La vicepresidenta participó de una misa en homenaje a su padre, veterano de Malvinas, y dejó definiciones políticas sobre las tensiones internas del oficialismo y la situación de Adorni.
La vicepresidenta de la Nación, Victoria Villarruel, visitó este martes la ciudad de Rosario para participar de una misa en homenaje a su padre, Eduardo Villarruel, excombatiente de Malvinas fallecido durante la pandemia de Covid-19. Sin embargo, su paso por la ciudad también dejó fuertes declaraciones políticas que volvieron a exponer las diferencias internas dentro del oficialismo.
La ceremonia religiosa se realizó en la Catedral de Rosario y contó con un discreto operativo de seguridad que no alteró la circulación habitual en el centro de la ciudad. A su llegada, la vicepresidenta fue recibida por el párroco Osvaldo Macerola y mantuvo un breve contacto con la prensa al finalizar la misa.
Consultada sobre la situación política nacional y las tensiones dentro de La Libertad Avanza, Villarruel buscó tomar distancia de las decisiones del Ejecutivo nacional. “No participo del Gobierno”, afirmó ante los periodistas, aunque dejó una definición que rápidamente generó repercusión política.
“Estamos todos esperando la declaración jurada de Adorni”, sostuvo en referencia a Manuel Adorni, sumándose así a cuestionamientos que también habían surgido desde sectores cercanos al oficialismo.

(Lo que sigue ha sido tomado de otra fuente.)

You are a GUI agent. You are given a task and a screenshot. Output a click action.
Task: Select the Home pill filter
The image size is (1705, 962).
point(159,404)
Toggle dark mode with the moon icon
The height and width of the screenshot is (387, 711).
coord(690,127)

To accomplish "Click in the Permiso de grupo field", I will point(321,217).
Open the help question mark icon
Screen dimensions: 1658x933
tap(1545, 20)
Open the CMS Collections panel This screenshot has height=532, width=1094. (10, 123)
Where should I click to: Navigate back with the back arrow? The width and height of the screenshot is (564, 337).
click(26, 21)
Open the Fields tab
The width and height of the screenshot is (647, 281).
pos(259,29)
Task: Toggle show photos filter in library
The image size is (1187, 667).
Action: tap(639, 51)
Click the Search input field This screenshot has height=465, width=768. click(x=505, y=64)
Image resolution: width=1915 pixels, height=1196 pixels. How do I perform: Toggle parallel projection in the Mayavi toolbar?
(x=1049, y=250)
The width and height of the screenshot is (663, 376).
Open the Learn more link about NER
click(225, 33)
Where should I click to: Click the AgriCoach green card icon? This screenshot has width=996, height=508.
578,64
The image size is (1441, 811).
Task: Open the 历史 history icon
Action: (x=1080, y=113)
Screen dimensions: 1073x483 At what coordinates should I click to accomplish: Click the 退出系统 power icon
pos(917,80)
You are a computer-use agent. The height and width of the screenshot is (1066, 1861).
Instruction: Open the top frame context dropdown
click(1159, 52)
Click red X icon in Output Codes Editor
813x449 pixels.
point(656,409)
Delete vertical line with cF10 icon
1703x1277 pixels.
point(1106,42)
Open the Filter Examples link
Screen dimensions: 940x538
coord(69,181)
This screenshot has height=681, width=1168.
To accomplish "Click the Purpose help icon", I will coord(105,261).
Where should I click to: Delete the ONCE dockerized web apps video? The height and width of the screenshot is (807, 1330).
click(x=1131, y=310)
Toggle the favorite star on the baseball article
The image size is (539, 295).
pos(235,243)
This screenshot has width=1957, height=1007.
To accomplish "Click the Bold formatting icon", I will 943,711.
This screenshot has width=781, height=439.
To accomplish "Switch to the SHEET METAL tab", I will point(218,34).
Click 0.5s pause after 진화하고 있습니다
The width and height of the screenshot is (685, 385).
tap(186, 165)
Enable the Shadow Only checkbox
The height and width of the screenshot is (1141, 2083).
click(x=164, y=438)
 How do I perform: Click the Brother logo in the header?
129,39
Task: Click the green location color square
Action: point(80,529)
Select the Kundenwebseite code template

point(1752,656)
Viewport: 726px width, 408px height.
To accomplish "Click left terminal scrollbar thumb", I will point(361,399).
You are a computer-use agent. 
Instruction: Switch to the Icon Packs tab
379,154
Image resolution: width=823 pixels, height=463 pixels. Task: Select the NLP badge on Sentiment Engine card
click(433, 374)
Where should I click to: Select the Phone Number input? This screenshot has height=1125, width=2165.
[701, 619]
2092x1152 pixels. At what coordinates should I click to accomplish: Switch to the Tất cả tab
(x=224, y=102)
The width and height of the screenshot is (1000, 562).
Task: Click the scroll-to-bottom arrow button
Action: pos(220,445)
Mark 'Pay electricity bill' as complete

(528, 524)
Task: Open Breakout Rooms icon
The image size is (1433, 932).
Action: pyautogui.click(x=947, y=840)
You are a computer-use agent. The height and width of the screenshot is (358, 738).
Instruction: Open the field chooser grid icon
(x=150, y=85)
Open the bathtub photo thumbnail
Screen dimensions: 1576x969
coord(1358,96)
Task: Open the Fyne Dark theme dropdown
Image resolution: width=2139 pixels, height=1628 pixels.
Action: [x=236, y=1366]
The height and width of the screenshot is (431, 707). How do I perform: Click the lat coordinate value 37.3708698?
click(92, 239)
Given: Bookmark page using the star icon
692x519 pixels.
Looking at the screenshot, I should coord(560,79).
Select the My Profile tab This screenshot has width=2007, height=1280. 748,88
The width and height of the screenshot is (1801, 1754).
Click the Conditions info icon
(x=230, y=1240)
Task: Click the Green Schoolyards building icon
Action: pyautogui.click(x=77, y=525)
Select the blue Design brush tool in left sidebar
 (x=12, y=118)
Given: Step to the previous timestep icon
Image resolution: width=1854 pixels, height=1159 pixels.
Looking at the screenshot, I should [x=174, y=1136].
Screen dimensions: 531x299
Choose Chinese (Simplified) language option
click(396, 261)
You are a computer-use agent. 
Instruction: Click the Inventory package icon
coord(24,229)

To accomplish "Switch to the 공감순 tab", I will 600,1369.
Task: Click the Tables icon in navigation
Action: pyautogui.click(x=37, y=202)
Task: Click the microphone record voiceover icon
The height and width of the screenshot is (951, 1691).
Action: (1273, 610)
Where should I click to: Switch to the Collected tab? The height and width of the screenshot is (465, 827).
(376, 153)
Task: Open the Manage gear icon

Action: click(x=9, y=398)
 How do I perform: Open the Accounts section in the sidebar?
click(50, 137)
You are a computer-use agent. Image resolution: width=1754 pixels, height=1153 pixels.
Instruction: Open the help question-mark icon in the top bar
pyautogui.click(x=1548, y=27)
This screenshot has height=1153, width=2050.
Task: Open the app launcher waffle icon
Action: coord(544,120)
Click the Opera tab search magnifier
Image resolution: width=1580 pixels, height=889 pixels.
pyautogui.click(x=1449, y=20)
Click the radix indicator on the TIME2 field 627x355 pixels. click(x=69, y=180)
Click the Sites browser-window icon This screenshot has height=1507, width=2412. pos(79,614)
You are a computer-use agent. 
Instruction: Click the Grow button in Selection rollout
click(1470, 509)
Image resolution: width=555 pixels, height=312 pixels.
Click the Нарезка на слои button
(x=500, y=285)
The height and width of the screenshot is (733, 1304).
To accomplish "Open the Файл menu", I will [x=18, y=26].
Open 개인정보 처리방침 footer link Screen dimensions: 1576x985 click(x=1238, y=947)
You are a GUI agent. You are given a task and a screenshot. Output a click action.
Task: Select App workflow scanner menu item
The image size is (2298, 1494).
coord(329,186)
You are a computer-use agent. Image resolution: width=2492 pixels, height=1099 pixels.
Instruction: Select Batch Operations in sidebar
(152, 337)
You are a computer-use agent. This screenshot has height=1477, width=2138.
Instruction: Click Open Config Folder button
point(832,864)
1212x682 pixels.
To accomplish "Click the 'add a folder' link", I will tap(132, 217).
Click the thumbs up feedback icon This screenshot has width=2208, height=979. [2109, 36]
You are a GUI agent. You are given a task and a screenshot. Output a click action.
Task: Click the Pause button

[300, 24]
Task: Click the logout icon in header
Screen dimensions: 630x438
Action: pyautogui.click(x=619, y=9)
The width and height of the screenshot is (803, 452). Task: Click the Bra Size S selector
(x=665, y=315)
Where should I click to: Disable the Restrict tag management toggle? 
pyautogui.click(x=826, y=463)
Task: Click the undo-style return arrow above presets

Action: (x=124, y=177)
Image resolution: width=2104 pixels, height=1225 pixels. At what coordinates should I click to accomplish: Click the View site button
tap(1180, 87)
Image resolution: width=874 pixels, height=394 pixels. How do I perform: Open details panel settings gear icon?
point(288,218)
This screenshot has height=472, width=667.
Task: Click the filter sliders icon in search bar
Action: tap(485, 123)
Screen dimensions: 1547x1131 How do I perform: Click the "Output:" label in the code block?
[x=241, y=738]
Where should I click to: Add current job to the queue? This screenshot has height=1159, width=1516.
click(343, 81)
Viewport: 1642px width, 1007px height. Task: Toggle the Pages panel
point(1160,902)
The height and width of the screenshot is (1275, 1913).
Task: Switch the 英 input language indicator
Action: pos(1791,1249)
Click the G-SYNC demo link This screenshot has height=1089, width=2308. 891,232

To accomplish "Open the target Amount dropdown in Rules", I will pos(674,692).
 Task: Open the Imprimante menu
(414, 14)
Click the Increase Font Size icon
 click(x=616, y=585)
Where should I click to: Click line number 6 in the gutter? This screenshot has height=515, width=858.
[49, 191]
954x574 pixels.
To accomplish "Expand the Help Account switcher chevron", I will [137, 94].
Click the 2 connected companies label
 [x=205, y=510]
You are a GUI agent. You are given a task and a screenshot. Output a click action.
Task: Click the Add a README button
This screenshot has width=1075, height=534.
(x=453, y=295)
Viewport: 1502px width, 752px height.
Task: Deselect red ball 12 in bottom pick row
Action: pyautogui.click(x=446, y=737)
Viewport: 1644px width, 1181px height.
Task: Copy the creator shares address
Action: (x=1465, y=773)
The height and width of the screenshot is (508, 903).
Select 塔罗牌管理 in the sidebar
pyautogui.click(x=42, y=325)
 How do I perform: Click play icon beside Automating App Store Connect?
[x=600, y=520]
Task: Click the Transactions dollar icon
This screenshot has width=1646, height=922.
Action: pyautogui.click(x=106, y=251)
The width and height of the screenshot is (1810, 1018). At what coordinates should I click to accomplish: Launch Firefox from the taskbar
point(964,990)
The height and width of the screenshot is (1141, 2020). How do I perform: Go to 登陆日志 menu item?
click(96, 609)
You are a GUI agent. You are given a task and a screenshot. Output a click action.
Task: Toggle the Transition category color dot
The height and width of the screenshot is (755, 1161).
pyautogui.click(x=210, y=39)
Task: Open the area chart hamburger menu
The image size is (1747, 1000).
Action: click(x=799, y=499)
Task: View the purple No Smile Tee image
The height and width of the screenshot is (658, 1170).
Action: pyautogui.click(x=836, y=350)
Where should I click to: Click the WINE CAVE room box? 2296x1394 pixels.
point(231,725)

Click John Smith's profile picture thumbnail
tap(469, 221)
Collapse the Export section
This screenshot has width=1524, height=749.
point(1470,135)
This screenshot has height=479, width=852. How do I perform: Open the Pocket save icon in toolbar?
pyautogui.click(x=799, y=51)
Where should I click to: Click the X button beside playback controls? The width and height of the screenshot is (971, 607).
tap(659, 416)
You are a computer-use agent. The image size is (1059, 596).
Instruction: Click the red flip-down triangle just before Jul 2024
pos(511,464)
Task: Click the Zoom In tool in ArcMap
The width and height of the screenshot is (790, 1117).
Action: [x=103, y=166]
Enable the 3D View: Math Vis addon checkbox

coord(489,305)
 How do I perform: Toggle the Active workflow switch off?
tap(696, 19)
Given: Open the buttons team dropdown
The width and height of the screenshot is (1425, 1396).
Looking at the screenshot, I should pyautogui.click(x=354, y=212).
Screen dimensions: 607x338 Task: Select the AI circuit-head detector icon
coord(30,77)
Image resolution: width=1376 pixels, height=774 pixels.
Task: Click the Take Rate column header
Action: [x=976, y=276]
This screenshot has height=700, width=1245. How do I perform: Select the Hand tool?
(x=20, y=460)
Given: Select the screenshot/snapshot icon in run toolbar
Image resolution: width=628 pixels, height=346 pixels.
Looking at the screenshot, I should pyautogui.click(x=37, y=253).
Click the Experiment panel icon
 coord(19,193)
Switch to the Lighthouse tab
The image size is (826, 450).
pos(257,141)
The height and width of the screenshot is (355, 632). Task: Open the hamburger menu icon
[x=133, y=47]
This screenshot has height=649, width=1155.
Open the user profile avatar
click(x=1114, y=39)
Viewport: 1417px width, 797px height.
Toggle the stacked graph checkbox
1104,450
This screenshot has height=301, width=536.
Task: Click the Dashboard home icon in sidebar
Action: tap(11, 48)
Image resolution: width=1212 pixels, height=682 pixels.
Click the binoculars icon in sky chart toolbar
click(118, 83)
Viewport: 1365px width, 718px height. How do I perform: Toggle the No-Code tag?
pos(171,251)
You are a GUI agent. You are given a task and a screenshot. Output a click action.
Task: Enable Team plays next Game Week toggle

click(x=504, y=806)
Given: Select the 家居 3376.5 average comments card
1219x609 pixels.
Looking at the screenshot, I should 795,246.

Además, la vicepresidenta remarcó la importancia del respeto dentro de la convivencia política y social, en una frase interpretada como otro mensaje hacia el entorno presidencial. “La convivencia en sociedad debe ser con respeto”, expresó.
Durante el intercambio con la prensa, Villarruel evitó profundizar sobre posibles escenarios electorales de cara a 2027 y descartó dar precisiones sobre futuras candidaturas. Antes de retirarse, destacó el vínculo afectivo que mantiene con la provincia de Santa Fe y aseguró que Rosario representa para ella “una segunda casa”.
El motivo central de su visita estuvo ligado al homenaje por el quinto aniversario del fallecimiento de Eduardo Villarruel, militar con trayectoria en el conflicto bélico de Malvinas y figura muy cercana a la vicepresidenta. Según trascendió, el encuentro religioso tuvo un perfil íntimo y familiar, aunque la presencia de la funcionaria despertó expectativa política y mediática en la ciudad.